The personal information of tens of thousands of members of the Internet Society (ISOC) has been exposed in a data security breach.
International non-profit organization ISOC was founded in 1992 with the mission to ensure open internet development by enhancing and supporting internet use for individuals and organizations worldwide.
Clario researchers came across the unsecured data on December 8 2021 in an open and unprotected Microsoft Azure blob repository containing millions of files. The team subsequently worked with independent cybersecurity researcher Bob Diachenko to report the incident.
Data exposed in the blob included the full names of ISOC members together with their residential addresses, email addresses, gender, login details and password hash. The information was stored in json files.
"The open and unprotected Microsoft Azure blob repository contained millions of files with personal and login details belonging to ISOC members and potentially putting their privacy at risk," noted researchers in an incident report published today.

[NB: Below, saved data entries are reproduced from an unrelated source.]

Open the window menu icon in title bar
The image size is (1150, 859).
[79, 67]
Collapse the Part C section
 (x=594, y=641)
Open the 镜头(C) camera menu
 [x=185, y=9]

They added: "Based on the size and nature of the exposed repository, we can assume that all of the members' login and adjacent information was open to the public internet for an undefined period of time."

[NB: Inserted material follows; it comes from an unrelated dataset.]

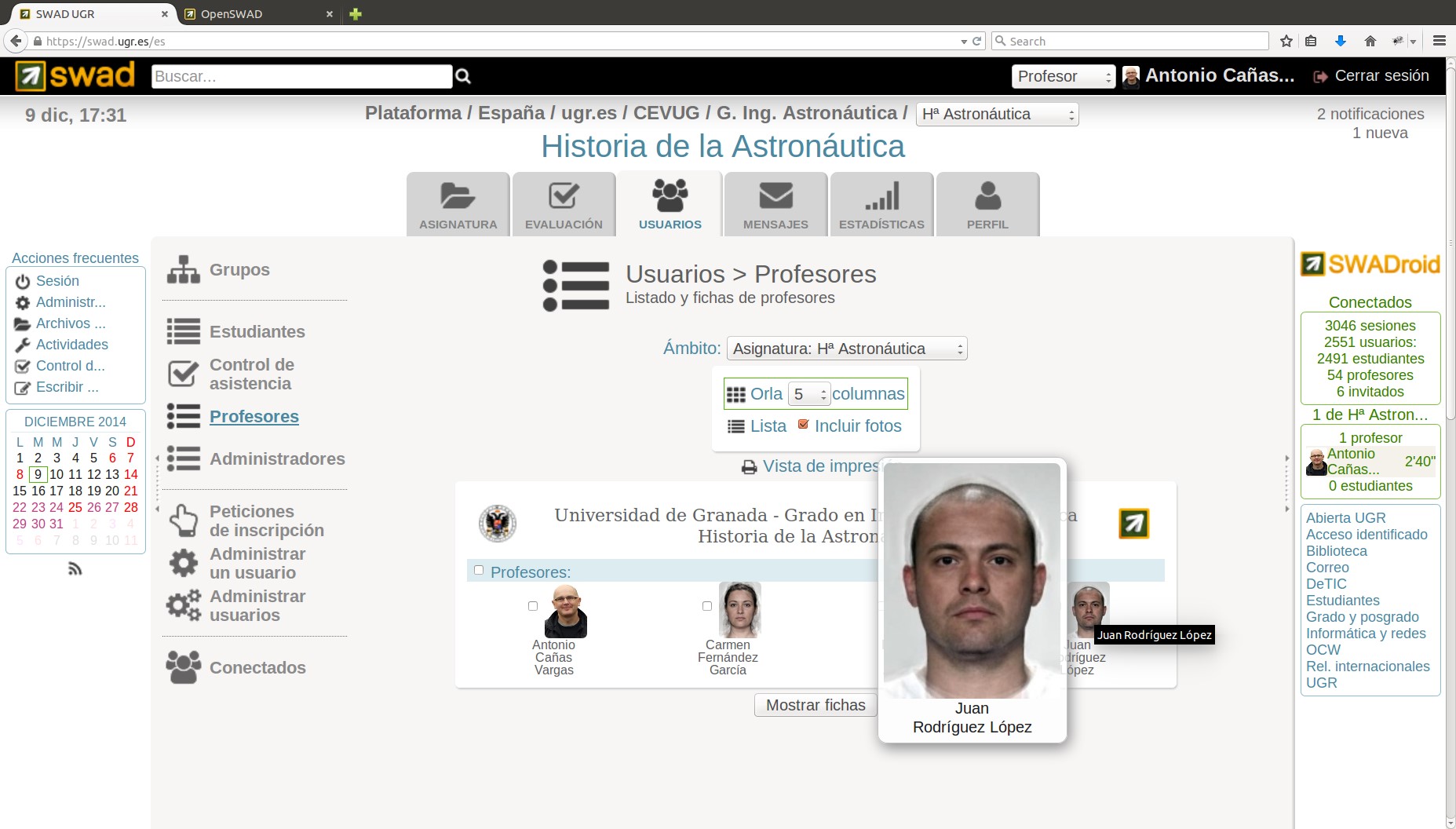Open the Biblioteca link in right panel

tap(1336, 551)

Researchers reported the incident to ISOC via email on the day of the leak's discovery. ISOC responded by launching an investigation into the leak and securing the data.
In a comment dated December 15, ISOC attributed the security breach to a misconfiguration error by their management system provider.
"We have confirmed that the association management system we use was configured incorrectly by MemberNova, which made some Internet Society member data publicly accessible," said the society.
ISOC added that its investigation had not revealed "any instances of malicious access to member data as a result of this issue."
The society said that individuals who were impacted by the incident were notified of the breach "before the holidays."
Clario researchers commented that the breach could damage society's reputation and put ISOC members at risk of cyber-attacks.
They noted: "As the organization works in the online world and is viewed as an upholder of standards and best practice, it could be particularly embarrassing if this had come out."